Ben quattro brani arrivano dall’indimenticato (anche da Bush,
a quanto pare) Nobody Knows What You Do (1976), e sono
l’umoristica Granny Wontcha Smoke Some Marijuana, in
parte addolcita rispetto al mulinare di corde del prototipo
ma sempre travolgente, e la più melanconica Down, l’incantevole
ritratto rurale di In Tall Buildings
e la piena genuflessione di John McLaughlin, quest’ultima
evocazione intricatissima di quando Bush e Hartford si perdevano
tra le suggestioni della Mahavishnu Orchestra di Birds
Of Fire (1973). Bush fa più o meno sempre tutto da solo,
anche in veri e propri affreschi acustici quali I’m
Still Here o nelle sottili elettrificazioni del
basso che percorrono No End Of Love e A Simple Thing
As Love (deliziosa); il suo gruppo viene schierato al
completo solo nell’ultima Radio John,
eppure il tono complessivo della traccia resta nostalgico,
come se il quintetto evocasse il country-rock dei Byrds di
Sweetheart Of The Rodeo (1968), dove Hartford non a
caso compariva, accentuandone le trame folk e bluegrass.

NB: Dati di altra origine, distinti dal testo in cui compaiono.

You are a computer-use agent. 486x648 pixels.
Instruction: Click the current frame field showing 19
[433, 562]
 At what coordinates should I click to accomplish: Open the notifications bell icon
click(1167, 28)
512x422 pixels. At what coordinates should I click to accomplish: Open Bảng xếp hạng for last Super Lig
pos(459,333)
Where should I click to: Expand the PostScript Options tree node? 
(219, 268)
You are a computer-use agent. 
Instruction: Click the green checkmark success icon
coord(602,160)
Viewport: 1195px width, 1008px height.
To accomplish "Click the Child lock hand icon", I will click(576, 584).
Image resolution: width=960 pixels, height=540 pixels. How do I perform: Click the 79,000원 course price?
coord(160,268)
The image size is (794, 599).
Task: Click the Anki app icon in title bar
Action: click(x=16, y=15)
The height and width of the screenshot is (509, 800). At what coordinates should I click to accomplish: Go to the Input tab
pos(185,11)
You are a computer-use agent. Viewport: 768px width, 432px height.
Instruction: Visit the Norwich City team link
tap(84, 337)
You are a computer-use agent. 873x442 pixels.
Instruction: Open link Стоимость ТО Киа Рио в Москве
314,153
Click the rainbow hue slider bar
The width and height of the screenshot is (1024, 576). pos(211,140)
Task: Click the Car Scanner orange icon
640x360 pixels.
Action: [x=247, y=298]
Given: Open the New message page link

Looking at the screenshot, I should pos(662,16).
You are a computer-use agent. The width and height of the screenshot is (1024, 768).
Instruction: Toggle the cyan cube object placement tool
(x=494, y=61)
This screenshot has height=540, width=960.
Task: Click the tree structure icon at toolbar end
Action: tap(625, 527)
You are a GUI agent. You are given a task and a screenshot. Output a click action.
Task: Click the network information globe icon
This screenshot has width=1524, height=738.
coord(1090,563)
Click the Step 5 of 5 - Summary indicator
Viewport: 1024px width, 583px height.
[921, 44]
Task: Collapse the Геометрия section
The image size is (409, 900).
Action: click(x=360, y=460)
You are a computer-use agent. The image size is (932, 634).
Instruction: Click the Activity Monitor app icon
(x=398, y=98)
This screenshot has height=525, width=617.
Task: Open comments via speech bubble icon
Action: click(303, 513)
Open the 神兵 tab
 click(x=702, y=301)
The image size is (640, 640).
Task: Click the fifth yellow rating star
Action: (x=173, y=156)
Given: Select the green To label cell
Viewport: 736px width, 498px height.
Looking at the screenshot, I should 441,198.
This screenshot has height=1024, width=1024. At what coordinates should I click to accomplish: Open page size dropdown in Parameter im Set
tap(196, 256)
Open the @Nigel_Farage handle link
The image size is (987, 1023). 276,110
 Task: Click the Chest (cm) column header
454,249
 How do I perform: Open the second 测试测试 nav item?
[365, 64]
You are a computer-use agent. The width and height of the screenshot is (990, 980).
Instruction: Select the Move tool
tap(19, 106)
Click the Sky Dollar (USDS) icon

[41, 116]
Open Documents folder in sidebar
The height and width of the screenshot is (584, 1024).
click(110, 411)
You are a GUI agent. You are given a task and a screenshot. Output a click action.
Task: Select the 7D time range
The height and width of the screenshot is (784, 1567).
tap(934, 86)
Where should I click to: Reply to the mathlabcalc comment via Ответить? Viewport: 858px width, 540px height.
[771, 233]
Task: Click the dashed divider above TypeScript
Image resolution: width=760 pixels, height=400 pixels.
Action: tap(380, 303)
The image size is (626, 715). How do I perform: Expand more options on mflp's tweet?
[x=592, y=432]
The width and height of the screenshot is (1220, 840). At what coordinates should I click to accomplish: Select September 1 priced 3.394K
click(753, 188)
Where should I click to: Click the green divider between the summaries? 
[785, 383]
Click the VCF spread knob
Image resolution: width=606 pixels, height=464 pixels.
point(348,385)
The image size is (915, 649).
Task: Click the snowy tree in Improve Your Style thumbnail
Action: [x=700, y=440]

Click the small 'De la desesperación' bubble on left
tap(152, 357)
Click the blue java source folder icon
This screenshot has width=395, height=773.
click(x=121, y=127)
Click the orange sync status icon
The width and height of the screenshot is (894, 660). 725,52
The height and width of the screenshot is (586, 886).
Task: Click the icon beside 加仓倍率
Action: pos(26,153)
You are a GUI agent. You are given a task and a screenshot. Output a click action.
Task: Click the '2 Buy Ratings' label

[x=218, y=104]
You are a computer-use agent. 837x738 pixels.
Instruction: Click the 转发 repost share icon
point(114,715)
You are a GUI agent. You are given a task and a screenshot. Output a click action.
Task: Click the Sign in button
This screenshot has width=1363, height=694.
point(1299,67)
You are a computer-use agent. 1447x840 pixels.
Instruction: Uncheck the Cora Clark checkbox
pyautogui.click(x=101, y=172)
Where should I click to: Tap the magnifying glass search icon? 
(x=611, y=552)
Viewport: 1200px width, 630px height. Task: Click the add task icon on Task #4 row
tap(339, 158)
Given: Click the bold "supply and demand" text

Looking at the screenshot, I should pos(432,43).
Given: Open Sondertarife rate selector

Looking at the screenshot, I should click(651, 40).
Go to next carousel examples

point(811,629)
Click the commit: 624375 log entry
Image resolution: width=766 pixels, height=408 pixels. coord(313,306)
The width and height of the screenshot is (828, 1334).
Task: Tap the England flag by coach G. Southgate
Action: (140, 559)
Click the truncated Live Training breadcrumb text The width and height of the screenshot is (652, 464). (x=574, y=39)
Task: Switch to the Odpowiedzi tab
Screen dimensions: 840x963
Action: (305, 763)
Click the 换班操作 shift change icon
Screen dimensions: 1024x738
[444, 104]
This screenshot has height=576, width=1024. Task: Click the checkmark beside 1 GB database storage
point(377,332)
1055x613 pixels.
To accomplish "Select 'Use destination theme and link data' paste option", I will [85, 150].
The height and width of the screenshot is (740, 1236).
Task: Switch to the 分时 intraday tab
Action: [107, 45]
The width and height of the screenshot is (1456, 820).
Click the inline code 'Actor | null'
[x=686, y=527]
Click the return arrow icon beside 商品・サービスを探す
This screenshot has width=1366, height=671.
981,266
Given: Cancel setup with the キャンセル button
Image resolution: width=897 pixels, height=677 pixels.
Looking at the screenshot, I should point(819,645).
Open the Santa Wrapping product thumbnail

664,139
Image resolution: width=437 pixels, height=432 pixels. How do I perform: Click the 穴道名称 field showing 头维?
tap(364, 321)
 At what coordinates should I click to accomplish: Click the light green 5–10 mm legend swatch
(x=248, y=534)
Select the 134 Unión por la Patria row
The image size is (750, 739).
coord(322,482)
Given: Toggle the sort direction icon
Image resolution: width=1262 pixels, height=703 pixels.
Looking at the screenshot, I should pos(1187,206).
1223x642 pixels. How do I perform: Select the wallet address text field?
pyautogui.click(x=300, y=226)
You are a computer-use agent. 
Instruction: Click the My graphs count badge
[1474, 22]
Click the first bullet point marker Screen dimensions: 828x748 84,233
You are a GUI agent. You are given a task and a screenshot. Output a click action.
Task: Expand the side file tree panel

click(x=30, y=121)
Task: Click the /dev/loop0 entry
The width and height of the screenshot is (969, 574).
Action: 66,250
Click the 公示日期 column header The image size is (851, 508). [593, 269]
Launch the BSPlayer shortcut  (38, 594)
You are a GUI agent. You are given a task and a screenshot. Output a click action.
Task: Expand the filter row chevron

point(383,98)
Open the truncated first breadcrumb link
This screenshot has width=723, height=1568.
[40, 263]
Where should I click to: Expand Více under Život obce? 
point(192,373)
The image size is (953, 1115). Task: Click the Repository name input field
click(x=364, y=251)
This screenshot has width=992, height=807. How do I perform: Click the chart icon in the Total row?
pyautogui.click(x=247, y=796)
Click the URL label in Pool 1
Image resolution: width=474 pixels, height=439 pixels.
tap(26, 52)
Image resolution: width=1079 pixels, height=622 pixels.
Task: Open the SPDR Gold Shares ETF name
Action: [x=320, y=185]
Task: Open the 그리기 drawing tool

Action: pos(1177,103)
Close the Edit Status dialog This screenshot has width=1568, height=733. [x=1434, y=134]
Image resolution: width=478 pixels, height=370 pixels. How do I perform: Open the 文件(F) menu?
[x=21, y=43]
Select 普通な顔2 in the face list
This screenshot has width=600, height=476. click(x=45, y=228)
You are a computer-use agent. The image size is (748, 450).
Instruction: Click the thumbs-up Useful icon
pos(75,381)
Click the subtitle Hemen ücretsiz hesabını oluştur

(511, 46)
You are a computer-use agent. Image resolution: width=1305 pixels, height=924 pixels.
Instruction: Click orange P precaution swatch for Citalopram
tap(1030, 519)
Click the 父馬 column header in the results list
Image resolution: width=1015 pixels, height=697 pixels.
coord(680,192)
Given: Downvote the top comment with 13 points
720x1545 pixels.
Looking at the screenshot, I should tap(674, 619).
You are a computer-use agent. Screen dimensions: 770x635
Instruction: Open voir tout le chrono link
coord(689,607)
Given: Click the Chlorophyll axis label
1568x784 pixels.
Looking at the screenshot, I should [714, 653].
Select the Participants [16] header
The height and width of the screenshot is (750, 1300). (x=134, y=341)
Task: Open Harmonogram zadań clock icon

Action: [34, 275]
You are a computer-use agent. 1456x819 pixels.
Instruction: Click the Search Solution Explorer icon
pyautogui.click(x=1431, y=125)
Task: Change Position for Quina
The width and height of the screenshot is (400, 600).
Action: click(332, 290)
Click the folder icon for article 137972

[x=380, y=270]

Per John Hartford la tradizione rappresentava un possibile
elemento di trasgressione, che Bush avrebbe poi contaminato
col rock e con altri linguaggi (Tony Rice, per dire, avrebbe
fatto lo stesso col jazz), da rivendicare, come spazio di
libertà, all’interno di quella che negli anni ’70 già reputava
essere l’omologazione dilagante di suoni e prospettive. Per
il Sam Bush di Radio John: Songs Of John Hartford,
quell’antico spazio è invece diventato un feticcio cui guardare
con un filo di tristezza e qualche rimpianto. Naturale, quindi,
scorgere nella sua cerimonia dei ricordi qualche scampolo
di maniera: ma finché la maniera sarà espressa con tanta grazia
e tale partecipazione, non solo ce la faremo bastare ma la
celebreremo come testimonianza del cuore puro di una generazione
che ha voluto, prima di tutto, restare umana.